Give back only the lines in the records below from the one with "[Toggle navigation] (350, 28)" to the one with "Window Cleaning (76, 2498)", both inclusive, word for word.

Start of THE INPUT

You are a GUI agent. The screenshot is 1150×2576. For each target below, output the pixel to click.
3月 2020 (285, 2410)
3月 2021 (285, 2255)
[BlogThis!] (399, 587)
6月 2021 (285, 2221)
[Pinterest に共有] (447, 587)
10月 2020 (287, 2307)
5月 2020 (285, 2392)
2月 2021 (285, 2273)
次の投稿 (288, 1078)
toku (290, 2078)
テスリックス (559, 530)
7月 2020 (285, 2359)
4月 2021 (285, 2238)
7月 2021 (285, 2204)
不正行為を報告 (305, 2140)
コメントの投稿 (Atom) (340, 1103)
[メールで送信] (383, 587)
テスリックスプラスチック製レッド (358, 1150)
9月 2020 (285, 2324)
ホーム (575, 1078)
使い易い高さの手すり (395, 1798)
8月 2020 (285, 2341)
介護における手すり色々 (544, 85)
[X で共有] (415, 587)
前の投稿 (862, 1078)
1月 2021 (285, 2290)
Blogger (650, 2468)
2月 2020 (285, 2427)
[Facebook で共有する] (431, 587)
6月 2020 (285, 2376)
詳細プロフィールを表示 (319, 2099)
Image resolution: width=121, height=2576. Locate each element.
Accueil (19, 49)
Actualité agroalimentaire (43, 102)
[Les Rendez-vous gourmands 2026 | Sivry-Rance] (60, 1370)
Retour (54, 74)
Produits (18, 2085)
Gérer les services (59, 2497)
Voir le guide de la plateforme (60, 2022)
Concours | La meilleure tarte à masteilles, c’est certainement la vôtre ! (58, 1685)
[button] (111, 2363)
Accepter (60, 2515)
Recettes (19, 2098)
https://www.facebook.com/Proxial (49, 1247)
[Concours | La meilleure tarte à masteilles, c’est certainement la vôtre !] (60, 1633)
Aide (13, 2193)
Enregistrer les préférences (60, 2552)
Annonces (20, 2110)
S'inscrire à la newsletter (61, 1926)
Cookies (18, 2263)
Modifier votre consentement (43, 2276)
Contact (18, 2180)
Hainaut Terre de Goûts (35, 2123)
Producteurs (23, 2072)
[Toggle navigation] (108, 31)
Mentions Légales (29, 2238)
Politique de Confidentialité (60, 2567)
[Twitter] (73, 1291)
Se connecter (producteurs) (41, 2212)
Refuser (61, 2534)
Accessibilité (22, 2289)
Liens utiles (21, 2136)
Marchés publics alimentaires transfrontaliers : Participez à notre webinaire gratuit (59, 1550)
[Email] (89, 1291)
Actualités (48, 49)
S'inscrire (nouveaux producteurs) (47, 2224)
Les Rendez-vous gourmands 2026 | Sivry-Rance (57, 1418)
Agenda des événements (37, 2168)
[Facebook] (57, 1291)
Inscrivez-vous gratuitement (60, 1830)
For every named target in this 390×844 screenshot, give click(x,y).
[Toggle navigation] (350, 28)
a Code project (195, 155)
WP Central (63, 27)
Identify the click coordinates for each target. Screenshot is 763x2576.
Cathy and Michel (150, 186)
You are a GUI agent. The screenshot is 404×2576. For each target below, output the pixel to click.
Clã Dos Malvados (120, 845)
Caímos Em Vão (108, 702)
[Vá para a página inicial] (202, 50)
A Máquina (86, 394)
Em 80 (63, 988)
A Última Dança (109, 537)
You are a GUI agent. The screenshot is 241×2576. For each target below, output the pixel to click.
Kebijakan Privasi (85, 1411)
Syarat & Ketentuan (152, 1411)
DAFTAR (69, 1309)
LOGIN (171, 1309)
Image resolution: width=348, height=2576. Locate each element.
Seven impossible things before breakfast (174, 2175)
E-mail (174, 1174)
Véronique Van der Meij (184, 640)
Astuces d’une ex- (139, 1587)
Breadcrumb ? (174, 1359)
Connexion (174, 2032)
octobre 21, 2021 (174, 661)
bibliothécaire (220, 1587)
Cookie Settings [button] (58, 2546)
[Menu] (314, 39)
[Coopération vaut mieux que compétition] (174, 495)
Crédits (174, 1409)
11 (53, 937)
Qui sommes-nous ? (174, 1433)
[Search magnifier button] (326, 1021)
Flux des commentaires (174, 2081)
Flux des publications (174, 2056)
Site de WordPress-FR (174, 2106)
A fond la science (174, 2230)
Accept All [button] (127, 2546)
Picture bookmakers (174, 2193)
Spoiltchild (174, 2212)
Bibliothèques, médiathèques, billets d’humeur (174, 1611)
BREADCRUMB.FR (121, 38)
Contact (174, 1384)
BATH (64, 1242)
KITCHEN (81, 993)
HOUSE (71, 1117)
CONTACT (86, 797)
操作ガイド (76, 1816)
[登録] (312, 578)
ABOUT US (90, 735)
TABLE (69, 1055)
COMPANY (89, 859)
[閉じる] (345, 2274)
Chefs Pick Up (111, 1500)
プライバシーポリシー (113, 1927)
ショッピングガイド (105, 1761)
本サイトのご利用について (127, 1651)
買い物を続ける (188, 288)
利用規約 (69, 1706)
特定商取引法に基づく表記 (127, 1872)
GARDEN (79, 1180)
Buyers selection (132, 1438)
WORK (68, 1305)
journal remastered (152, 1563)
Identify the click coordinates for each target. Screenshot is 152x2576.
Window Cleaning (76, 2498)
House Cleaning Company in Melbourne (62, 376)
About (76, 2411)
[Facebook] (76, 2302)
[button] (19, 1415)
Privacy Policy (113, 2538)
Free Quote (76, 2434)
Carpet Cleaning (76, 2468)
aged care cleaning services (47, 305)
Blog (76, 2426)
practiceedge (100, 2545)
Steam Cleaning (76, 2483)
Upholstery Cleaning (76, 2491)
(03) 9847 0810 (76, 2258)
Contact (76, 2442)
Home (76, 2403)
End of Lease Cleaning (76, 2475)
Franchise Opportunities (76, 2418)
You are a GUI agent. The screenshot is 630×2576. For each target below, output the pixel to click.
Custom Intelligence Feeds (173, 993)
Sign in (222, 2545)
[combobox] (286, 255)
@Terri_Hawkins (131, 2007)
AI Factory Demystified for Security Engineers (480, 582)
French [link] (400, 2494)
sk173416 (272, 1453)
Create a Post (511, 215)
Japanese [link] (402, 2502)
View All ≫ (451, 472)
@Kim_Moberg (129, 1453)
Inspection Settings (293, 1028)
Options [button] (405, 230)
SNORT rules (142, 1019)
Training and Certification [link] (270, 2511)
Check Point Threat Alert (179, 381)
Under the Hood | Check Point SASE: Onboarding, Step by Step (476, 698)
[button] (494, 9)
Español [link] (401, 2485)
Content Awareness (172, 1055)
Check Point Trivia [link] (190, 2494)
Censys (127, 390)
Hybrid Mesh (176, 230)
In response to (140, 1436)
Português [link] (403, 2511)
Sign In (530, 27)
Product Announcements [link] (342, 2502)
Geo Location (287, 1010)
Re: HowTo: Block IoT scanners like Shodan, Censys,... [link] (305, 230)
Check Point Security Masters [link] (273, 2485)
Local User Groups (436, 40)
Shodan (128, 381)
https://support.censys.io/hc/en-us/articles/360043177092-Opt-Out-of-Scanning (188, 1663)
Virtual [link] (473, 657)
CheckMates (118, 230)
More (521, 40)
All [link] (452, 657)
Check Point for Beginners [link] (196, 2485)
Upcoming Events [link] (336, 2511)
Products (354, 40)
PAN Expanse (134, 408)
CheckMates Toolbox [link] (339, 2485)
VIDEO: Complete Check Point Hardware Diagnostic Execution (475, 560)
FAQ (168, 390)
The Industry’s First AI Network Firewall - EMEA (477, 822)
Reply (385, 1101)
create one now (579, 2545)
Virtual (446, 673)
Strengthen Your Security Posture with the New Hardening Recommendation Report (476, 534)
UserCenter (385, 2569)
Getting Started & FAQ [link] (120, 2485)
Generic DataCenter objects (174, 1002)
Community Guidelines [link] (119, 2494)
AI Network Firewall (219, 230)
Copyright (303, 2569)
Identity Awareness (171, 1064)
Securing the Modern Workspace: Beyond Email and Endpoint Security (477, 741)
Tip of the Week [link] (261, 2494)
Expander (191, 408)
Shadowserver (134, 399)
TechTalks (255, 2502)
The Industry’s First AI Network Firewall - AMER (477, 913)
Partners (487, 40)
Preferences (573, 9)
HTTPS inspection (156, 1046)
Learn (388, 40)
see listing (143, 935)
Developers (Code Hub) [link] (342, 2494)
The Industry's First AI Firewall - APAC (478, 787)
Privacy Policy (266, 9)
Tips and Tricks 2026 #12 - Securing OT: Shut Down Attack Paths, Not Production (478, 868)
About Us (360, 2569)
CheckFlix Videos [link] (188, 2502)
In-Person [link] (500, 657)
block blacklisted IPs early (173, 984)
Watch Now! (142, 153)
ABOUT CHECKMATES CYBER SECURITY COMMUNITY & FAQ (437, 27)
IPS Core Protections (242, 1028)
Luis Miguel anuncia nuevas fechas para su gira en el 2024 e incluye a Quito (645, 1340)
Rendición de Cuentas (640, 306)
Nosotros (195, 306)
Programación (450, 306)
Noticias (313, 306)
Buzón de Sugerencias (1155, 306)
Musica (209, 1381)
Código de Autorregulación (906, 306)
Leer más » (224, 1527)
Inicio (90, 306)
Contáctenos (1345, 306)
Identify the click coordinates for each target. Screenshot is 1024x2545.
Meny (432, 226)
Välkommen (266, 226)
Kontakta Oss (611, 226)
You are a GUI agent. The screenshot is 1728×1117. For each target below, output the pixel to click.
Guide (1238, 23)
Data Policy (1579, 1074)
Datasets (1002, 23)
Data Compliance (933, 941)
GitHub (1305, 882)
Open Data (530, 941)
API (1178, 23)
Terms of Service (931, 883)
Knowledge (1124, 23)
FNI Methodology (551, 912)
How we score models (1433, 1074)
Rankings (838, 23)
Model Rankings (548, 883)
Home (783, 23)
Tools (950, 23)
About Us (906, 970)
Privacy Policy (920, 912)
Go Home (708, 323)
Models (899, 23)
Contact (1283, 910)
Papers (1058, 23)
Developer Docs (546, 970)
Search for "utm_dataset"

End of THE INPUT

- EXERCISE OUTPUT -
[Toggle navigation] (350, 28)
a Code project (195, 155)
WP Central (63, 27)
Identify the click coordinates for each target. Screenshot is 763x2576.
Cathy and Michel (150, 186)
You are a GUI agent. The screenshot is 404×2576. For each target below, output the pixel to click.
Clã Dos Malvados (120, 845)
Caímos Em Vão (108, 702)
[Vá para a página inicial] (202, 50)
A Máquina (86, 394)
Em 80 (63, 988)
A Última Dança (109, 537)
You are a GUI agent. The screenshot is 241×2576. For each target below, output the pixel to click.
Kebijakan Privasi (85, 1411)
Syarat & Ketentuan (152, 1411)
DAFTAR (69, 1309)
LOGIN (171, 1309)
Image resolution: width=348, height=2576. Locate each element.
Seven impossible things before breakfast (174, 2175)
E-mail (174, 1174)
Véronique Van der Meij (184, 640)
Astuces d’une ex- (139, 1587)
Breadcrumb ? (174, 1359)
Connexion (174, 2032)
octobre 21, 2021 (174, 661)
bibliothécaire (220, 1587)
Cookie Settings [button] (58, 2546)
[Menu] (314, 39)
[Coopération vaut mieux que compétition] (174, 495)
Crédits (174, 1409)
11 (53, 937)
Qui sommes-nous ? (174, 1433)
[Search magnifier button] (326, 1021)
Flux des commentaires (174, 2081)
Flux des publications (174, 2056)
Site de WordPress-FR (174, 2106)
A fond la science (174, 2230)
Accept All [button] (127, 2546)
Picture bookmakers (174, 2193)
Spoiltchild (174, 2212)
Bibliothèques, médiathèques, billets d’humeur (174, 1611)
BREADCRUMB.FR (121, 38)
Contact (174, 1384)
BATH (64, 1242)
KITCHEN (81, 993)
HOUSE (71, 1117)
CONTACT (86, 797)
操作ガイド (76, 1816)
[登録] (312, 578)
ABOUT US (90, 735)
TABLE (69, 1055)
COMPANY (89, 859)
[閉じる] (345, 2274)
Chefs Pick Up (111, 1500)
プライバシーポリシー (113, 1927)
ショッピングガイド (105, 1761)
本サイトのご利用について (127, 1651)
買い物を続ける (188, 288)
利用規約 (69, 1706)
特定商取引法に基づく表記 (127, 1872)
GARDEN (79, 1180)
Buyers selection (132, 1438)
WORK (68, 1305)
journal remastered (152, 1563)
Identify the click coordinates for each target. Screenshot is 152x2576.
Window Cleaning (76, 2498)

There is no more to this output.